HPV infection can lead to the development of anal precancer which, if remains undetected or not adequately treated, may lead to anal cancer.
Likewise, HPV infection is also responsible for causing cervical, vaginal, vulvar, oropharyngeal, penile and rectal cancers.
The objective of screening is to identify and treat these precancers to prevent occurrence of anal cancer.
However, one of the reasons for the lack of screening guidelines is that anal precancer treatment has not yet been shown to prevent invasive cancer.
Our study, published today in the journal Cancer, attempts to find a possible solution to prevent anal cancer in HIV-positive gay and bisexual men, using the best available data.
We found that age-specific anal precancer management, including post-treatment HPV vaccination, can potentially lead to an 80 percent decrease in lifetime risk of anal cancer and anal cancer mortality among gay and bisexual men.
Anal cancer: the next big crisis
Some in the medical community have identified anal cancer as the next big crisis among HIV-infected gay and bisexual men. Initiation of anti-retroviral therapy in the 1990s greatly reduced the AIDS-related death rate and improved survival.
However, this improvement in survival led to an increase in the lifetime risk of developing anal cancer, especially among HIV-positive gay and bisexual men.
Anal cancer is typically preceded by persistent HPV infection that often leads to precancer.
HPV is common among U.S. men; about one out of two men in the general population has HPV infection. HPV typically clears naturally; however, under certain circumstances, it might persist longer and might progress to anal precancer. If it remains undetected, untreated or inadequately treated, this precancer can progress to anal cancer.
The American Cancer Society estimates there will be 8,200 new anal cancer cases in 2017.
In the absence of national screening recommendations, more than 50 percent of these individuals will be diagnosed at stage III or IV, when five-year survival is less than 40 percent. This creates a major public health concern.
We do not yet know how best to manage anal precancer (also known as high-grade squamous intraepithelial lesions) so that anal cancer could be prevented.
A national randomized clinical trial study – Anal Cancer HSIL Outcomes Research (ANCHOR) – is currently determining optimal anal precancer management by comparing treatment and active monitoring.
The question then arises: How do we start managing our patients using the best available evidence? Likewise, it is imperative that these individuals have as much information as possible about anal cancer prevention.
Using a mathematical model, we simulated the life course of 100,000 hypothetical HIV-positive men who have sex with men (MSM) who were 27 years or older and were diagnosed with high-grade squamous intraepithelial lesions.
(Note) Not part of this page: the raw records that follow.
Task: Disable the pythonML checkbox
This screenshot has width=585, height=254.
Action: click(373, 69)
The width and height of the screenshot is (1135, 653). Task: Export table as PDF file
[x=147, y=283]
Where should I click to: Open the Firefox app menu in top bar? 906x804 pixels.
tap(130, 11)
In our model, we compared four different management strategies: (1) individuals were not provided any form of treatment, which is the current practice; (2) individuals were actively monitored (followed biannually) and those who developed early cancer were treated; (3) individuals were immediately treated using surgery (current most popular strategy among clinicians who treat precancer); and (4) individuals in addition to surgical treatment received HPV vaccination (potential strategy).
We followed these hypothetical patients over their lifetime in our computer model to estimate harms and benefits of the management strategies.
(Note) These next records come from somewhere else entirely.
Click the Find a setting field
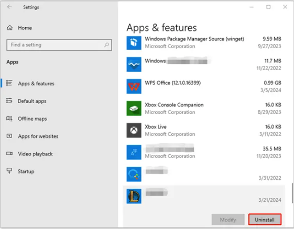 click(59, 45)
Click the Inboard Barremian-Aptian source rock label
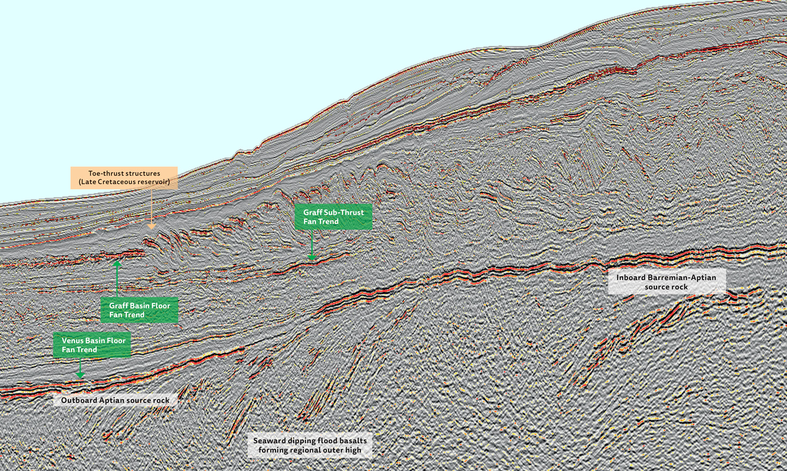Image resolution: width=787 pixels, height=471 pixels. click(666, 282)
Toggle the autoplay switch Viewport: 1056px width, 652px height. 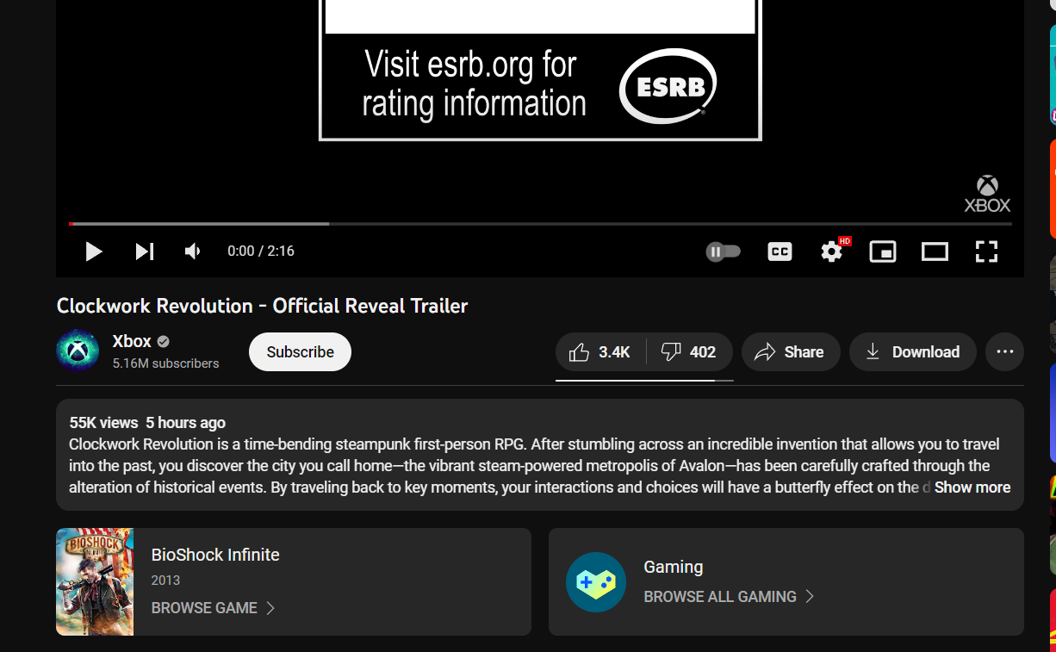(724, 251)
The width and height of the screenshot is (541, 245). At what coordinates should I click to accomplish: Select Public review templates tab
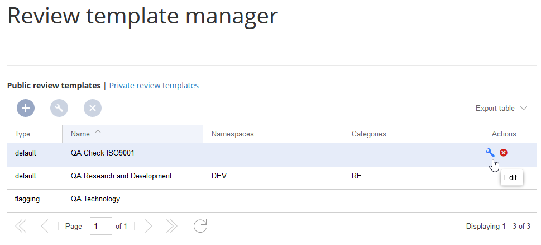pyautogui.click(x=54, y=86)
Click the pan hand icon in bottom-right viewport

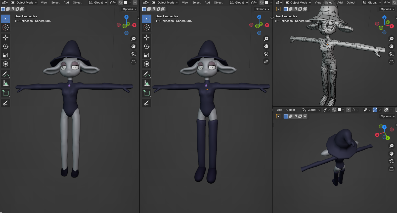pyautogui.click(x=391, y=154)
We tracked the number of individuals who developed anal cancer and then estimated their risk of death from anal cancer.
We then estimated above outcomes by patient age. For each strategy, we estimated age-specific lifetime outcomes considering cost, quality of life and life expectancy.
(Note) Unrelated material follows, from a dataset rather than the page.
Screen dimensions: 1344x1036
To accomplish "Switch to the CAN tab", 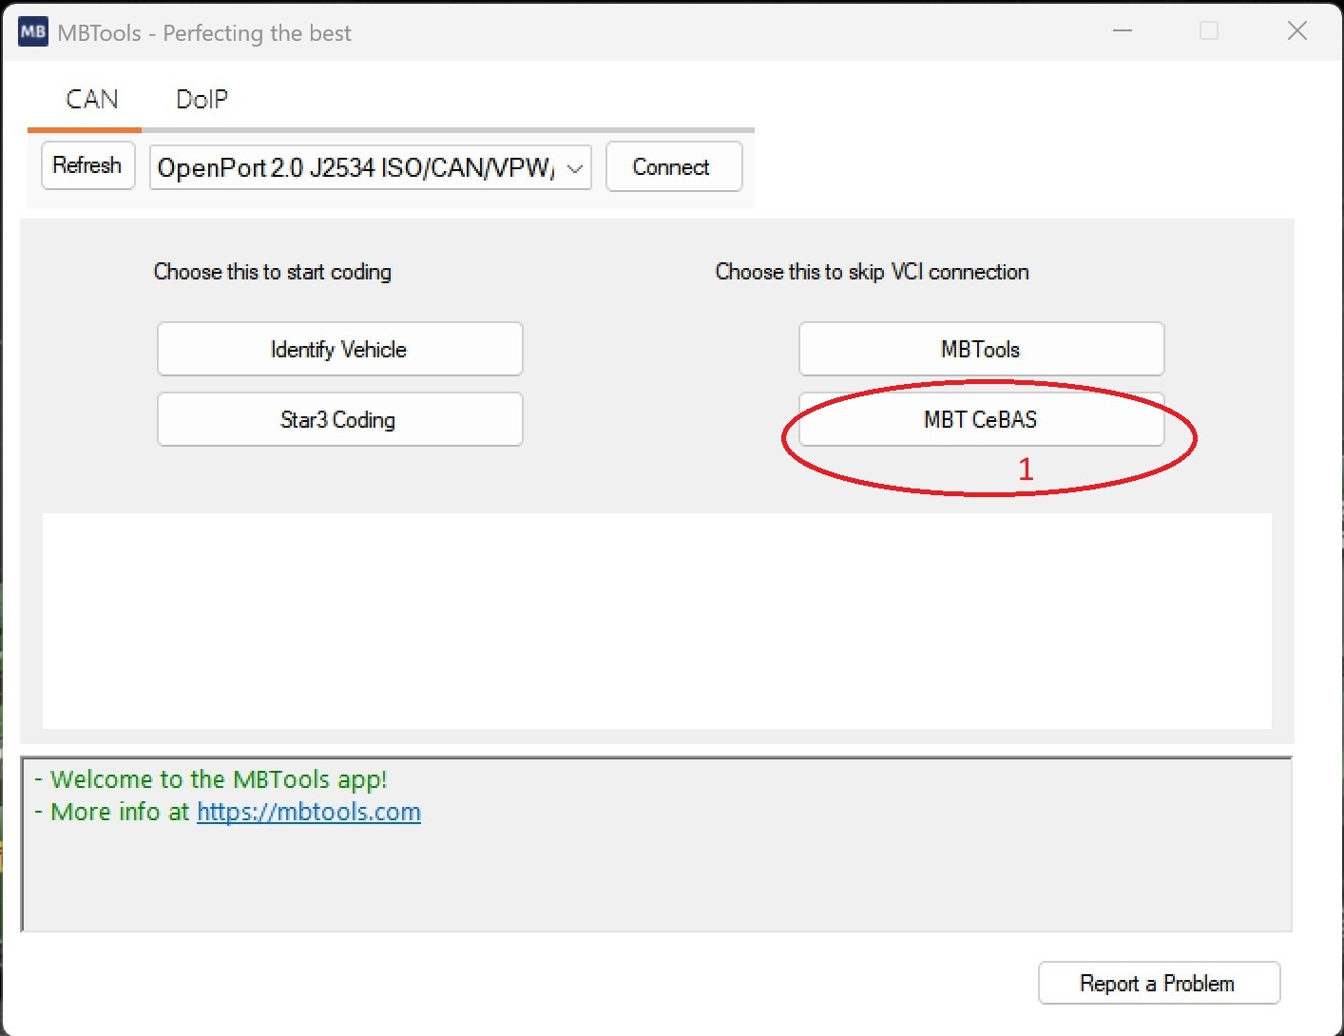I will (x=91, y=100).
We found that HIV-infected gay and bisexual men who are 38 years or older should be treated using surgical treatment of ablation (either infrared coagulation or electrocautery), and that HPV vaccination should be administered at the time of surgery.
This strategy is cost-effective and has the potential to decrease the lifetime risk of anal cancer by up to 80 percent in those men.
The model also found that because younger men are more likely to be cured of their precancer without intervention, patients younger than 29 should not be treated and those between 29 and 38 years old should be actively monitored (watch-and-wait approach) in order to prevent treatment-related inconvenience and morbidity that might affect their quality of life.
How the HPV vaccine could help
Currently, HPV vaccination is not recommended for administration among individuals 27 years or older.
However, multiple observational studies have shown, and our findings have confirmed, that a practice of vaccinating individuals who have already been diagnosed with precancer may decrease the risk of the precancer coming back after treatment.
Given that the HPV vaccine has minimal side effects, we believe that clinicians can consider adopting this practice.
Such practice may have many advantages, such as decreasing the number of treatments a patient needs for precancer recurrence thus decreasing the adverse outcomes of surgical treatment (possibility of scarring, anal stenosis and incontinence).
In the long run, post-treatment HPV vaccination also has the potential to decrease the lifetime risk of anal cancer, save health care costs for treating patients for recurrence and cancer, and improve their life expectancy and quality of life.